Collected data entries:
===
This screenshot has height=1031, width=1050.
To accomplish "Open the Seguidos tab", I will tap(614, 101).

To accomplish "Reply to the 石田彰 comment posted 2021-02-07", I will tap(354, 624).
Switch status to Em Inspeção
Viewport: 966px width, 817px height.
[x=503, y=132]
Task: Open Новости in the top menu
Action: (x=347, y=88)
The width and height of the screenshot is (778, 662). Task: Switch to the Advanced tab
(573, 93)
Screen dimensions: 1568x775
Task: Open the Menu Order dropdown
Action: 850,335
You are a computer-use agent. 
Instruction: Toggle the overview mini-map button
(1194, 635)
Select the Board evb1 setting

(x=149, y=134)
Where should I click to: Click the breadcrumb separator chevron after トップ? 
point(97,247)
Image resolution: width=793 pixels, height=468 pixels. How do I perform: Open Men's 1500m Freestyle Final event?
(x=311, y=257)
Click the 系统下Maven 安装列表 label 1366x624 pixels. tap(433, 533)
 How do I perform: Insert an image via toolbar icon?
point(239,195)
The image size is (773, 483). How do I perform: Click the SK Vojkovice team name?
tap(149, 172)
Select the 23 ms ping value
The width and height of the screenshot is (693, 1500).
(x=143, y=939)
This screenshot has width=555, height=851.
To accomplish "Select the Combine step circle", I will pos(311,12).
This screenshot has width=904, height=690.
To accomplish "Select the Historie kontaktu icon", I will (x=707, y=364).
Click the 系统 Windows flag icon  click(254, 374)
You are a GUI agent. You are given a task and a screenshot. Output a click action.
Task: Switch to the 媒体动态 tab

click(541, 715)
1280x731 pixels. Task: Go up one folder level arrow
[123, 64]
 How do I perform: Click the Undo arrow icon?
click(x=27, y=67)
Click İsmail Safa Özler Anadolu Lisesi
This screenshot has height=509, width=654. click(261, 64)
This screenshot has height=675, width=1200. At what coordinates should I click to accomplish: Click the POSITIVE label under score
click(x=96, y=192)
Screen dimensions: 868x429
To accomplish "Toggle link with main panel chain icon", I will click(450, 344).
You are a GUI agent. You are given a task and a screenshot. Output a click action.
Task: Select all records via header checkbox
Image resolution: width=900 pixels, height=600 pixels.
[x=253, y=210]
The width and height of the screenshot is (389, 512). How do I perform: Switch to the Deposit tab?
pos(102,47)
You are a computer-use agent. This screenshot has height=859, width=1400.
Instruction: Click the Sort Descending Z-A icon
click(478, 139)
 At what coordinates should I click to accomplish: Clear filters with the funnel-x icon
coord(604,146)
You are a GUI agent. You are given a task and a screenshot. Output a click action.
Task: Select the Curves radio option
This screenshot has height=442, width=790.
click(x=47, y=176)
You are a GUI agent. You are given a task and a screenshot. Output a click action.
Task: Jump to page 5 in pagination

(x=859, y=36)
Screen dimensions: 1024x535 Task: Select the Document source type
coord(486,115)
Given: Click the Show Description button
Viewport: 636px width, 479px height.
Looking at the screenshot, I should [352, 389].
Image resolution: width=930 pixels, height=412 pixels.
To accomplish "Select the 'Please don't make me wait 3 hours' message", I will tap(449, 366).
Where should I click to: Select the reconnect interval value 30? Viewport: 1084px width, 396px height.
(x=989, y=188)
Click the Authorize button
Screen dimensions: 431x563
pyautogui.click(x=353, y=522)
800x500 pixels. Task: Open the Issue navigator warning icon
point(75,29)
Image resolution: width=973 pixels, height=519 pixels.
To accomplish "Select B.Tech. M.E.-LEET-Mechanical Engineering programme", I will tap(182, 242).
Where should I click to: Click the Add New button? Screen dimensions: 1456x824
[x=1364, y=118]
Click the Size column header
===
- **How to complete this task**: Transcribe the data in full, keeping every detail.

- **Answer for this exercise**:
This screenshot has height=1031, width=1050.
To accomplish "Open the Seguidos tab", I will tap(614, 101).

To accomplish "Reply to the 石田彰 comment posted 2021-02-07", I will tap(354, 624).
Switch status to Em Inspeção
Viewport: 966px width, 817px height.
[x=503, y=132]
Task: Open Новости in the top menu
Action: (x=347, y=88)
The width and height of the screenshot is (778, 662). Task: Switch to the Advanced tab
(573, 93)
Screen dimensions: 1568x775
Task: Open the Menu Order dropdown
Action: 850,335
You are a computer-use agent. 
Instruction: Toggle the overview mini-map button
(1194, 635)
Select the Board evb1 setting

(x=149, y=134)
Where should I click to: Click the breadcrumb separator chevron after トップ? 
point(97,247)
Image resolution: width=793 pixels, height=468 pixels. How do I perform: Open Men's 1500m Freestyle Final event?
(x=311, y=257)
Click the 系统下Maven 安装列表 label 1366x624 pixels. tap(433, 533)
 How do I perform: Insert an image via toolbar icon?
point(239,195)
The image size is (773, 483). How do I perform: Click the SK Vojkovice team name?
tap(149, 172)
Select the 23 ms ping value
The width and height of the screenshot is (693, 1500).
(x=143, y=939)
This screenshot has width=555, height=851.
To accomplish "Select the Combine step circle", I will pos(311,12).
This screenshot has width=904, height=690.
To accomplish "Select the Historie kontaktu icon", I will (x=707, y=364).
Click the 系统 Windows flag icon  click(254, 374)
You are a GUI agent. You are given a task and a screenshot. Output a click action.
Task: Switch to the 媒体动态 tab

click(541, 715)
1280x731 pixels. Task: Go up one folder level arrow
[123, 64]
 How do I perform: Click the Undo arrow icon?
click(x=27, y=67)
Click İsmail Safa Özler Anadolu Lisesi
This screenshot has height=509, width=654. click(261, 64)
This screenshot has height=675, width=1200. At what coordinates should I click to accomplish: Click the POSITIVE label under score
click(x=96, y=192)
Screen dimensions: 868x429
To accomplish "Toggle link with main panel chain icon", I will click(450, 344).
You are a GUI agent. You are given a task and a screenshot. Output a click action.
Task: Select all records via header checkbox
Image resolution: width=900 pixels, height=600 pixels.
[x=253, y=210]
The width and height of the screenshot is (389, 512). How do I perform: Switch to the Deposit tab?
pos(102,47)
You are a computer-use agent. This screenshot has height=859, width=1400.
Instruction: Click the Sort Descending Z-A icon
click(478, 139)
 At what coordinates should I click to accomplish: Clear filters with the funnel-x icon
coord(604,146)
You are a GUI agent. You are given a task and a screenshot. Output a click action.
Task: Select the Curves radio option
This screenshot has height=442, width=790.
click(x=47, y=176)
You are a GUI agent. You are given a task and a screenshot. Output a click action.
Task: Jump to page 5 in pagination

(x=859, y=36)
Screen dimensions: 1024x535 Task: Select the Document source type
coord(486,115)
Given: Click the Show Description button
Viewport: 636px width, 479px height.
Looking at the screenshot, I should [352, 389].
Image resolution: width=930 pixels, height=412 pixels.
To accomplish "Select the 'Please don't make me wait 3 hours' message", I will tap(449, 366).
Where should I click to: Select the reconnect interval value 30? Viewport: 1084px width, 396px height.
(x=989, y=188)
Click the Authorize button
Screen dimensions: 431x563
pyautogui.click(x=353, y=522)
800x500 pixels. Task: Open the Issue navigator warning icon
point(75,29)
Image resolution: width=973 pixels, height=519 pixels.
To accomplish "Select B.Tech. M.E.-LEET-Mechanical Engineering programme", I will tap(182, 242).
Where should I click to: Click the Add New button? Screen dimensions: 1456x824
[x=1364, y=118]
Click the Size column header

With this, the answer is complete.